__RECORDS FOR THE EXERCISE__
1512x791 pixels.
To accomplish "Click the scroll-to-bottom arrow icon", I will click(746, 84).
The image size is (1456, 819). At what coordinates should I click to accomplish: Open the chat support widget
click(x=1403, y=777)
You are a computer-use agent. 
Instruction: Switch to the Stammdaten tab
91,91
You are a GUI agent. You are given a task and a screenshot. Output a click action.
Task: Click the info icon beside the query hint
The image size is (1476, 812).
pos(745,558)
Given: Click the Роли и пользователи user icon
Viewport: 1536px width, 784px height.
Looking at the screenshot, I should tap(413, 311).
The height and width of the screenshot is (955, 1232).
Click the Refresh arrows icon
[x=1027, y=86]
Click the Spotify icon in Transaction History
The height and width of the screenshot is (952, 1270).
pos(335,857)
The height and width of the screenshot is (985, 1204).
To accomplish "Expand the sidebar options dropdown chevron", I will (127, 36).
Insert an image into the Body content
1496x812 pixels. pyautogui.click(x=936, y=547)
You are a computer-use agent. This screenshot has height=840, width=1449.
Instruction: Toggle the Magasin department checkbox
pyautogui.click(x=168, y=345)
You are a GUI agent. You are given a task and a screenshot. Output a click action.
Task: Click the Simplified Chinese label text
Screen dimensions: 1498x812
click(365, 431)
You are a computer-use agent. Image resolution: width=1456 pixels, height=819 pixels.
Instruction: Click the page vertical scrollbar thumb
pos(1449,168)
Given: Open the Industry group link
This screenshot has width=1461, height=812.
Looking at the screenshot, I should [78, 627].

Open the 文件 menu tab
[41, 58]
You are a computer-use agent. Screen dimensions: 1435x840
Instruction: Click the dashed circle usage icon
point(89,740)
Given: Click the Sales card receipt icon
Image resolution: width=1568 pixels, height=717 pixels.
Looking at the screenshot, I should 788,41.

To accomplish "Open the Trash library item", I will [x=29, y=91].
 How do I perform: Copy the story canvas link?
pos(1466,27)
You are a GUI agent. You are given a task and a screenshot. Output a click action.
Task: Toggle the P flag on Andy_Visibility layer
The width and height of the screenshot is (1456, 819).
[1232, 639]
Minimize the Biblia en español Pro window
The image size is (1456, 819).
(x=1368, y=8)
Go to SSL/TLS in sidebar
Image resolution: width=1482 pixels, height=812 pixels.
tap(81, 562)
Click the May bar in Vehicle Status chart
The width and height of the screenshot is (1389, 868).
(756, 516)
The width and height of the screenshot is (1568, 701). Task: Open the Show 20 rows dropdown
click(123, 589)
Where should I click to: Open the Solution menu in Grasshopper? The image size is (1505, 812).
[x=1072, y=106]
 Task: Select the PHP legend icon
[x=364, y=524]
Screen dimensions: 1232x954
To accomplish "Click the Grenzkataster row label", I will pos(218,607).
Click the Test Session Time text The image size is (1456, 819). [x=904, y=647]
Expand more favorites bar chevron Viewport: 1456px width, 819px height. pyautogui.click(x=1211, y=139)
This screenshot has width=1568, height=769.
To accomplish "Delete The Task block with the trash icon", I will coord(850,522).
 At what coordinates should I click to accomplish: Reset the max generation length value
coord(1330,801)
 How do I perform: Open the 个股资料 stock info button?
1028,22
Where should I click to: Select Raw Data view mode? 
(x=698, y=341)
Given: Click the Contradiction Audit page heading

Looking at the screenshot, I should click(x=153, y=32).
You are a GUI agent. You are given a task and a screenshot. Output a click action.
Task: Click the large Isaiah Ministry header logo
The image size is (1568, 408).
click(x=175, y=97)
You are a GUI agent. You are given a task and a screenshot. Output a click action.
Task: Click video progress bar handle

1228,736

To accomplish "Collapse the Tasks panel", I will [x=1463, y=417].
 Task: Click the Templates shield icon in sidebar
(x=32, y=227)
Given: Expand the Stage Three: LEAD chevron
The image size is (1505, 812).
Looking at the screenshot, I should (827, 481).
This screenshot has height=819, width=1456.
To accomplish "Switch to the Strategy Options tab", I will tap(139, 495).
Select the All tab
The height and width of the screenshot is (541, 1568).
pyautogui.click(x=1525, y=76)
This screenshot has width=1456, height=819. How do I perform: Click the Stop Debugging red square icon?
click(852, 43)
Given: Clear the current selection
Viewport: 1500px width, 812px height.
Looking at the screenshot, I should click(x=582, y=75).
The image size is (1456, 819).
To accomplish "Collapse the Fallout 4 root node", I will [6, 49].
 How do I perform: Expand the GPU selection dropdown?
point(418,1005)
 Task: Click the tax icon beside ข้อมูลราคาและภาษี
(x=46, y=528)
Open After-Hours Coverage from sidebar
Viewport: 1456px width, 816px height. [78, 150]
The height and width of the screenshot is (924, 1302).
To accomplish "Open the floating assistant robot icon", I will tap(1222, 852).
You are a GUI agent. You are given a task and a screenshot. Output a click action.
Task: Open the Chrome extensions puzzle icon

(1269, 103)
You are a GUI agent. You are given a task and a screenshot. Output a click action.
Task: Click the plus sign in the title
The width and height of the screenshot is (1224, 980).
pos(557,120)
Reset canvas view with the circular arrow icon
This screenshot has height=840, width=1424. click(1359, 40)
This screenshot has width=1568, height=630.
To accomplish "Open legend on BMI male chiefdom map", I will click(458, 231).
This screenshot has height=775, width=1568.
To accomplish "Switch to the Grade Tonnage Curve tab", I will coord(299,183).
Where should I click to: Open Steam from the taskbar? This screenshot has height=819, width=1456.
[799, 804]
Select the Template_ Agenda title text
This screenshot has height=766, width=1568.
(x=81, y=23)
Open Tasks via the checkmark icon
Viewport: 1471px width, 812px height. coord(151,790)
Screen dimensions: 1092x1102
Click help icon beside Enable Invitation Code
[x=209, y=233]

__DIRECTIONS__
Give back the records above exactly, limited to the lines between the one holding "This screenshot has width=1461, height=812." and the one holding "Go to SSL/TLS in sidebar", inclusive.

__WRITTEN RESPONSE__
This screenshot has width=1461, height=812.
Looking at the screenshot, I should [78, 627].

Open the 文件 menu tab
[41, 58]
You are a computer-use agent. Screen dimensions: 1435x840
Instruction: Click the dashed circle usage icon
point(89,740)
Given: Click the Sales card receipt icon
Image resolution: width=1568 pixels, height=717 pixels.
Looking at the screenshot, I should 788,41.

To accomplish "Open the Trash library item", I will [x=29, y=91].
 How do I perform: Copy the story canvas link?
pos(1466,27)
You are a GUI agent. You are given a task and a screenshot. Output a click action.
Task: Toggle the P flag on Andy_Visibility layer
The width and height of the screenshot is (1456, 819).
[1232, 639]
Minimize the Biblia en español Pro window
The image size is (1456, 819).
(x=1368, y=8)
Go to SSL/TLS in sidebar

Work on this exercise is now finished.